Thirty feet in front of them was the twisted, scorched iron frame of an old chest. On a rock wall opposite the debris was a large faded painting of a fierce protector demon riding a blue wolf, painted so its eyes seemed to follow the observer as he walked around the bowl’s circumference.
Shan studied the pile of rocks, the twisted iron, the splinters of old beams thrown across the clearing. “I have never seen lightning do such a thing.”
“We had nearly finished our work here and were examining a painting of a blue bull god some distance away. Professor Ma said he had left a set of cleaning brushes here. He retrieved the brushes, and when he returned he asked who had moved the equipment. Someone had taken all the old iron pieces, the trunk, straps for a forge, an anvil, old chisels and pry rods and piled them up in front of the tunnel, then added iron pry rods at the top of the pile, strapping three together like a flagpole.”

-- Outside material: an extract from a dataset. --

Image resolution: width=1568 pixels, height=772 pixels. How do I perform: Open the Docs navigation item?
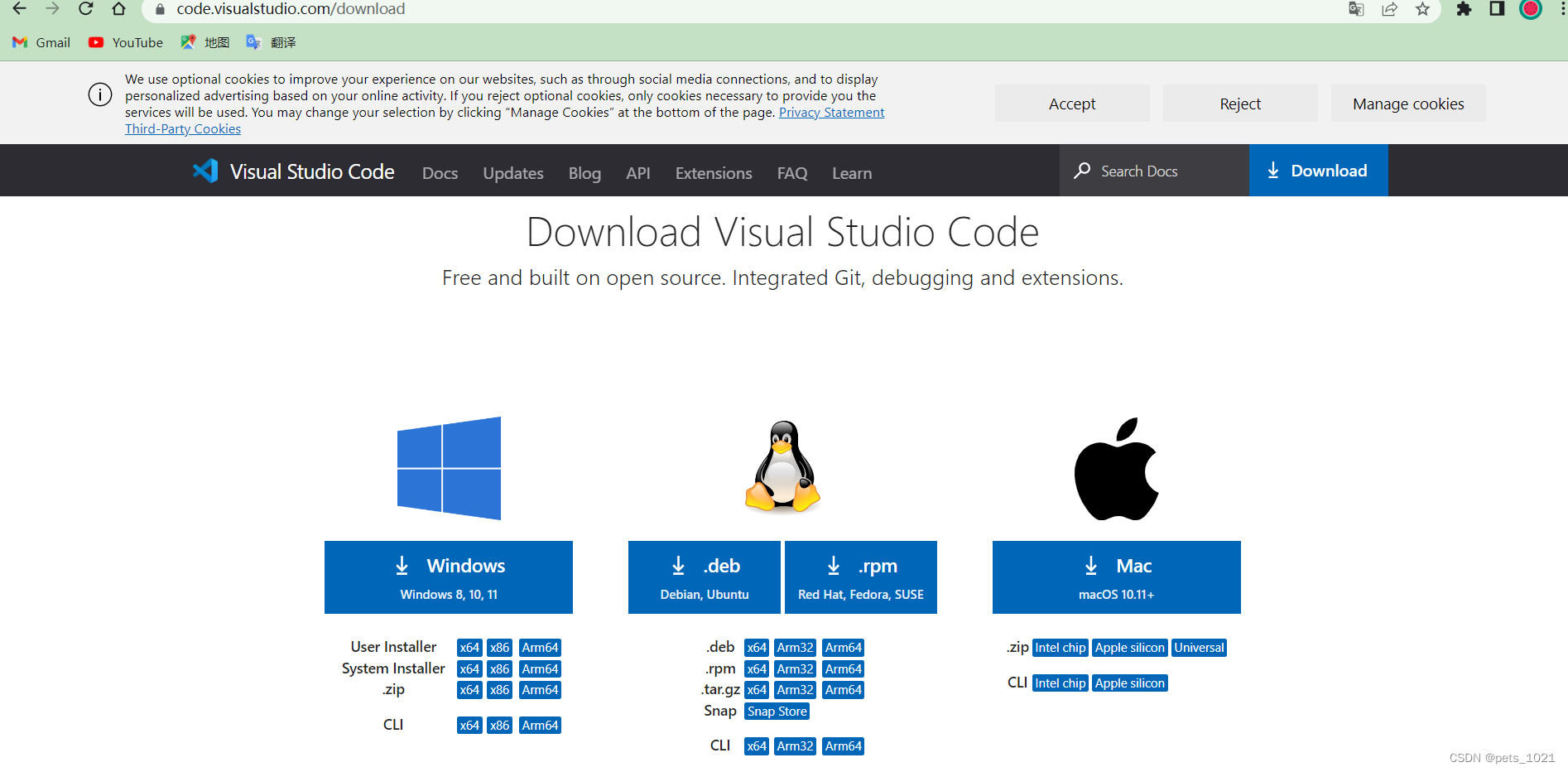pos(440,172)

“Or, more likely, a lightning rod,” Shan said. He bent and scrutinized one of the scorched rocks, holding it under his nose. “Someone put explosives under the pile and used the lightning as a detonator. Whenever it went off whoever did this would be far away and could have an alibi. And they didn’t care who was nearby when it exploded.”
Hostene went to the far side of the pile and squatted, pulling away stones frantically, as if something had told him his niece might be underneath. Then, abruptly, he stopped, shuddering, gazing with a weary expression at the destruction.
“What had you found here?” Shan asked.
“Words painted on tunnel walls. Tashi and Abigail translated them but I never asked what they said. We had seen so many old writings already.”
“And gold?” Shan suggested.
“Not much. Just little nuggets here and there that seemed to have fallen in cracks or behind rocks and been forgotten. Abigail became very angry the first time Tashi touched one.”
“But he did take some-eight nuggets for the cairn by your camp.”
Hostene nodded. “Tashi changed her mind. He said it was the right thing to do, that it was what the old monk miners intended. He said it was how you recharged the prayers. That’s the word he used, ‘recharged.’ ”
“How much gold did you take?”
“Enough for four or five cairns, I guess. It wasn’t our gold, we all agreed we had no claim on it, that it would be wrong to do anything else with it. It wasn’t stealing. It was in line with what Abigail called the reverence of her work.”
Shan asked for the camera again, and found a scene of Abigail in front of the mine, speaking of Tibetan artisans who rendered exquisite goddesses out of gold, then of the Tibetan and Navajo shared reverence for turquoise, which they incorporated into both jewelry and holy images. The demon represented in the sole painting at the site was stated to be the main guardian of the powerful land deity that inhabited the mountain. Hostene lingered only a moment after handing the camera to Shan, then went to the head of the trail, impatient for Shan to finish.